• _STATED PROBLEM_
Put every line of the listing below into a Markdown table with two columns, Row and Line. Number the rows in order and leave out the blank lines.

• _DATA SECTION_
┏━━
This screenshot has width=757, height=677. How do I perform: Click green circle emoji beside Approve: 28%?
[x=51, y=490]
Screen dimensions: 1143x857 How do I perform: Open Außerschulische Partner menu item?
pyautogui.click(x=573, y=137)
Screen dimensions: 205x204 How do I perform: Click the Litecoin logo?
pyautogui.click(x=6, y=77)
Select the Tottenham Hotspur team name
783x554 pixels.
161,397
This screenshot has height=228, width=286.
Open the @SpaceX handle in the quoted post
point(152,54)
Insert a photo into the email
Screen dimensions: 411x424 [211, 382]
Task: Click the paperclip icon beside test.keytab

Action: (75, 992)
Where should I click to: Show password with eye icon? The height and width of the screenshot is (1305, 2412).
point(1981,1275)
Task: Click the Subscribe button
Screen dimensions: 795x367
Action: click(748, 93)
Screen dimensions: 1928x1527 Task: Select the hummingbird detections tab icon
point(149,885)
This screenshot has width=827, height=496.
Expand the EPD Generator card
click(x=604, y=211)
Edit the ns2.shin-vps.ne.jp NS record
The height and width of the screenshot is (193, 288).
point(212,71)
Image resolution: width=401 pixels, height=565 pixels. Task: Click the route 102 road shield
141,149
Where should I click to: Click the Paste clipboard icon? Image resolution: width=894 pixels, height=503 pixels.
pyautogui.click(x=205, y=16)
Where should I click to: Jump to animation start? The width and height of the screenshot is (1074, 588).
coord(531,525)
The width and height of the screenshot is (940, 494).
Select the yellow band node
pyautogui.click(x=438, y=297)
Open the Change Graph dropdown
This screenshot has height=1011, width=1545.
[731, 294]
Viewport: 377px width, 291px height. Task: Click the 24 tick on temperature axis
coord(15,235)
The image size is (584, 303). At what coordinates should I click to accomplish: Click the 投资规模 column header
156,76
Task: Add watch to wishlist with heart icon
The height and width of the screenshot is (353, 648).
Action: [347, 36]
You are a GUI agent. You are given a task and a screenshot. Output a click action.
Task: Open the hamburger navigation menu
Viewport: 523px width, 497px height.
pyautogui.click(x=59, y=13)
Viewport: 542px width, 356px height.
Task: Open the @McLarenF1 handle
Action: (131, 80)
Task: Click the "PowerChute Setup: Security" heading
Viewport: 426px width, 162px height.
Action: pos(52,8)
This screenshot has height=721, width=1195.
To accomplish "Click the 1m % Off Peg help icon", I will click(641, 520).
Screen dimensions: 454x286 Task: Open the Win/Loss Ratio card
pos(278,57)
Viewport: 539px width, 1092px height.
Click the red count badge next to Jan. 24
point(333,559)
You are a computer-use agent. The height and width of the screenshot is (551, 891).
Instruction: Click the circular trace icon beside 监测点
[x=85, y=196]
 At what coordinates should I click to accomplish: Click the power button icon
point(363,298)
┗━━
• _THE RESULT_
| Row | Line |
|---|---|
| 1 | This screenshot has width=757, height=677. How do I perform: Click green circle emoji beside Approve: 28%? |
| 2 | [x=51, y=490] |
| 3 | Screen dimensions: 1143x857 How do I perform: Open Außerschulische Partner menu item? |
| 4 | pyautogui.click(x=573, y=137) |
| 5 | Screen dimensions: 205x204 How do I perform: Click the Litecoin logo? |
| 6 | pyautogui.click(x=6, y=77) |
| 7 | Select the Tottenham Hotspur team name |
| 8 | 783x554 pixels. |
| 9 | 161,397 |
| 10 | This screenshot has height=228, width=286. |
| 11 | Open the @SpaceX handle in the quoted post |
| 12 | point(152,54) |
| 13 | Insert a photo into the email |
| 14 | Screen dimensions: 411x424 [211, 382] |
| 15 | Task: Click the paperclip icon beside test.keytab |
| 16 | Action: (75, 992) |
| 17 | Where should I click to: Show password with eye icon? The height and width of the screenshot is (1305, 2412). |
| 18 | point(1981,1275) |
| 19 | Task: Click the Subscribe button |
| 20 | Screen dimensions: 795x367 |
| 21 | Action: click(748, 93) |
| 22 | Screen dimensions: 1928x1527 Task: Select the hummingbird detections tab icon |
| 23 | point(149,885) |
| 24 | This screenshot has width=827, height=496. |
| 25 | Expand the EPD Generator card |
| 26 | click(x=604, y=211) |
| 27 | Edit the ns2.shin-vps.ne.jp NS record |
| 28 | The height and width of the screenshot is (193, 288). |
| 29 | point(212,71) |
| 30 | Image resolution: width=401 pixels, height=565 pixels. Task: Click the route 102 road shield |
| 31 | 141,149 |
| 32 | Where should I click to: Click the Paste clipboard icon? Image resolution: width=894 pixels, height=503 pixels. |
| 33 | pyautogui.click(x=205, y=16) |
| 34 | Where should I click to: Jump to animation start? The width and height of the screenshot is (1074, 588). |
| 35 | coord(531,525) |
| 36 | The width and height of the screenshot is (940, 494). |
| 37 | Select the yellow band node |
| 38 | pyautogui.click(x=438, y=297) |
| 39 | Open the Change Graph dropdown |
| 40 | This screenshot has height=1011, width=1545. |
| 41 | [731, 294] |
| 42 | Viewport: 377px width, 291px height. Task: Click the 24 tick on temperature axis |
| 43 | coord(15,235) |
| 44 | The image size is (584, 303). At what coordinates should I click to accomplish: Click the 投资规模 column header |
| 45 | 156,76 |
| 46 | Task: Add watch to wishlist with heart icon |
| 47 | The height and width of the screenshot is (353, 648). |
| 48 | Action: [347, 36] |
| 49 | You are a GUI agent. You are given a task and a screenshot. Output a click action. |
| 50 | Task: Open the hamburger navigation menu |
| 51 | Viewport: 523px width, 497px height. |
| 52 | pyautogui.click(x=59, y=13) |
| 53 | Viewport: 542px width, 356px height. |
| 54 | Task: Open the @McLarenF1 handle |
| 55 | Action: (131, 80) |
| 56 | Task: Click the "PowerChute Setup: Security" heading |
| 57 | Viewport: 426px width, 162px height. |
| 58 | Action: pos(52,8) |
| 59 | This screenshot has height=721, width=1195. |
| 60 | To accomplish "Click the 1m % Off Peg help icon", I will click(641, 520). |
| 61 | Screen dimensions: 454x286 Task: Open the Win/Loss Ratio card |
| 62 | pos(278,57) |
| 63 | Viewport: 539px width, 1092px height. |
| 64 | Click the red count badge next to Jan. 24 |
| 65 | point(333,559) |
| 66 | You are a computer-use agent. The height and width of the screenshot is (551, 891). |
| 67 | Instruction: Click the circular trace icon beside 监测点 |
| 68 | [x=85, y=196] |
| 69 |  At what coordinates should I click to accomplish: Click the power button icon |
| 70 | point(363,298) |